As a part of solution to this problem of increasing levels of CO2 and other GHGs in the atmosphere, Kyoto Protocol was evolved in the COP 3 meeting held in Japan during 1997 by UNFCCC. The detailed rules for the implementation of the Protocol were adopted at COP 7 in Marrakesh in 2001 and are called the “Marrakesh Accords.”
The most important aspect of the Kyoto Protocol is its legally binding commitments for 39 developed countries to reduce their Green House Gas (GHG) emissions by an average of 5.2 per cent relative to 1990 levels. These emission reductions must be achieved by 2008-2012: the so called ‘first commitment period’. The developed countries with emission reduction targets are called the Annex 1 countries, whereas those without targets are the non-Annex 1 countries.
The Kyoto Protocol allows developed countries to achieve their targets in different ways through ‘Flexibility Mechanisms’.
Three mechanisms were suggested in this protocol viz.:
(1) Emissions Trading (trading of emission allowances between developed nations);
(2) Joint Implementation (transferring emission allowances between developed nations, linked to specific emission reduction projects) and
(3) Clean Development Mechanism (CDM).
CDM is the only Flexibility Mechanism that involves developing countries. It allows developed nations to achieve part of their reduction obligations through projects in developing countries that reduce emissions or fix/sequester CO2 from the atmosphere. Under the CDM, mitigation and adaptation are the two major solutions for control of GHGs in atmosphere. At present, major activities in CDM are biogas plants, solar photovoltaic, solar water heating, wind power, small hydro power and biomass power.

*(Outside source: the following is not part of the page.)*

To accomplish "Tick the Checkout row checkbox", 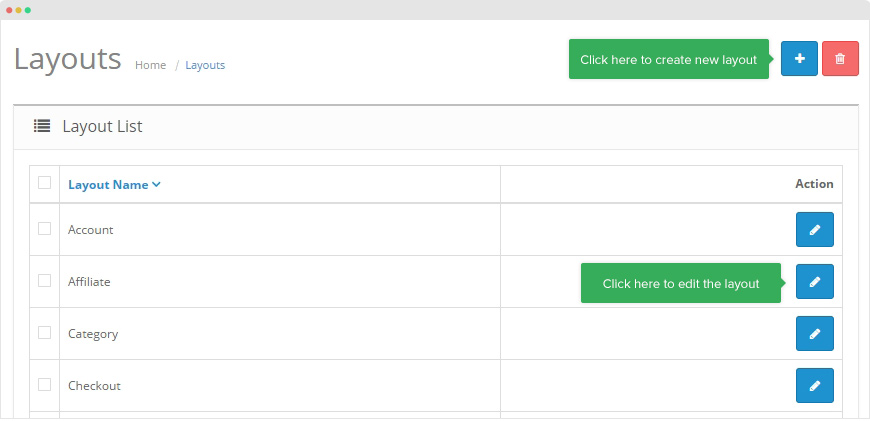I will click(x=44, y=385).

With reference to forestry sector in CDM, a decision was made in the COP-7 of UNFCC in Bonn (Germany) in July 2001 to include “Afforestation and Reforestation (A/R)” as an effective way to reduce atmospheric carbon by building up terrestrial carbon stocks and to produce Certified Emission Reductions (CERs) in the first commitment period of the Kyoto Protocol (2008-2012).
A UN climate change conference in Durban concluded during December 2011 after negotiators from more than 190 countries agreed to consider a new document that would carry “legal force” and apply to both the industrialized countries and large emitters among emerging economies, like India and China.
This Durban conference agreed to extend the Kyoto Protocol for a second period from January 2013 to December 2017 and decided that the new pact would be implemented from 2020 onwards. The conference delegates agreed to raise “the level of ambition” to work towards emissions management that would keep the average rise in global temperatures below 2° C in a bid to reduce the risk of catastrophic impacts of global warming and climate change caused by the greenhouse gas emission.
Reduction of Emission from Deforestation and Forest Degradation in Developing Countries (REDD):
The Intergovernmental Panel on Climate Change (IPCC) estimates that the cutting down of forests is now contributing close to 20 per cent of the overall greenhouse gases entering the atmosphere. In this context, the UNFCCC agenda item on “Reducing emissions from deforestation in developing countries and approaches to stimulate action” was first introduced at the Conference of the Parties (COP11) in December 2005.
In response to the COP13 decision in Bali, requests from countries and encouragement from donors, FAO, UNDP and UNEP have developed a collaborative REDD programme. “REDD+” goes beyond deforestation and forest degradation and includes the role of conservation, sustainable management of forests and enhancement of forest carbon stocks.
It is predicted that financial flows for greenhouse gas emission reductions from REDD+ could reach up to US$30 billion a year. This significant North-South flow of funds could reward a meaningful reduction of carbon emissions and could also support new, pro-poor development, help conserve biodiversity and secure vital ecosystem services.